— Будешь еще? — (удар) — Будешь еще? — (удар) — Будешь? — (удар) — Будешь? — (удар) — Будешь еще? — (удар).
И хоть я не был до конца уверен, что именно хочет он услышать, то ли то, что я еще буду, как говорят родители своим детям, «непослушным» (что в его понимании означало быть не вполне абсолютно и не слишком безоговорочно подчиняющимся), то ли он хотел знать, буду ли я вообще; и тогда, когда эта боль ко мне пристраивалась, гнездилась во мне и размножалась, я неизменно был уверен, что не буду, что никогда больше не буду есть, пить, дышать, существовать, только бы он перестал бить. И я кричал «Не-е-ет!» или же иногда, когда у меня оставались силы произнести два слова подряд, одно за другим, «Ни буда!», так, на всякий случай не желая его, говорящего с силезским акцентом, обидеть правильным произношением. Случалось, хоть и значительно реже, он спрашивал о чем-то другом, обычно тогда, когда при наказании кто-нибудь присутствовал.
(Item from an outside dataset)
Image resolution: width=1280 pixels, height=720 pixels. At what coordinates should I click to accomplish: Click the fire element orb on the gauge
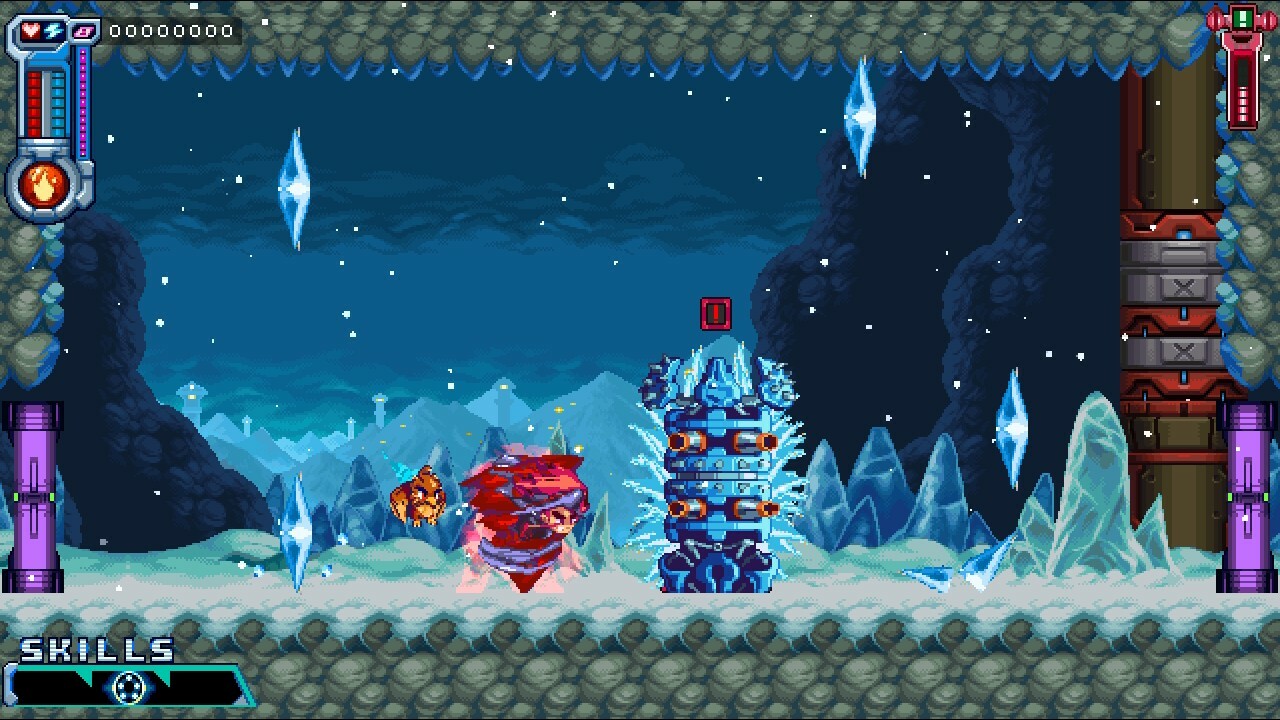coord(43,183)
Нет, речь не о присутствии грустных и сочувствующих глаз собаки, которая как единственное из живых существ, не считая меня, знала тяжесть этого хлыста, которая, более того, знала его запах; о присутствии не собаки, а человека, третьего лица, то есть, например, матери или же сестры-старой-девы, брата-старого-холостяка, или же, что также случалось, хотя и крайне редко, присутствии кого-то чужого, кого-нибудь из знакомых старого К., особенно тогда, когда тот приходил к нам со своим ребенком; особенно тогда, когда, заигравшись с тем же ребенком, я вдруг начинал слишком шуметь, или же, не приведи Господь, бегая с тем же ребенком по комнате, задевал столик и разливал кофе, или же если наши игры каким-нибудь образом мешали разговору старого К. со знакомым. Тогда, даже если виноват был ребенок знакомого, которого старый К. не мог наказать, он демонстрировал, как следует воспитывать ребенка человечьей породы, хватал меня за ухо, говоря знакомому: «Прости, я на минуту», и выпроваживал меня в дальнюю комнату. А там он брал хлыст и бил, задавая специально приготовленный на случай присутствия третьих лиц вопрос, в каком-то смысле более точный и в то же время заранее освобождающий меня от многосложных ответов.
Он спрашивал.
— Знаешь за что? — (удар) — Знаешь за что? — (удар) — Знаешь? — (удар) — Знаешь? — (удар) — Знаешь за что? — (удар).
В этом случае мне было достаточно со всей категорической уверенностью в собственном незнании отбрехиваться: «Нет!!»
Потом он возвращался к знакомому и говорил, слегка запыхавшись:
— Что за истерик гребанный. Весь в мать. Пару шлепков получил, а так вопит, будто его режут.
И возвращался к разговору, в котором никто ему больше не мешал. До самого конца.
Я хотел, чтобы разразилась война. Все ждал, чтобы разразилась хоть какая-нибудь война, пусть всего лишь на несколько дней, я бы тогда вступил в армию, противостоящую той, в которой воевал бы старый К., и даже если бы он не воевал вовсе, если бы где-нибудь прятался и пытался переждать, я был бы во вражеской армии и выполнял бы ее приказы, а приказ был бы стрелять по противнику, и тогда во всем великолепии закона я мог бы зайти к старому К. в дом и застрелить его, потом война может кончаться. Я ждал ее; последняя из известных мне, к сожалению, окончательно завершилась более четверти века до моего рождения; я был ребенком мирного времени, в школе мы пели песни о мире, мы участвовали в торжественных сборах, прославляющих мир, «Нет войне!» — писали мы на транспарантах, даже старый К. в моменты воспитательской рефлексии говаривал:
— Не нюхали вы войны, засранцы. Щенки балованные. Мало вас пороли, мало. Жрать не хотите, дохляки, потому что голода не знали.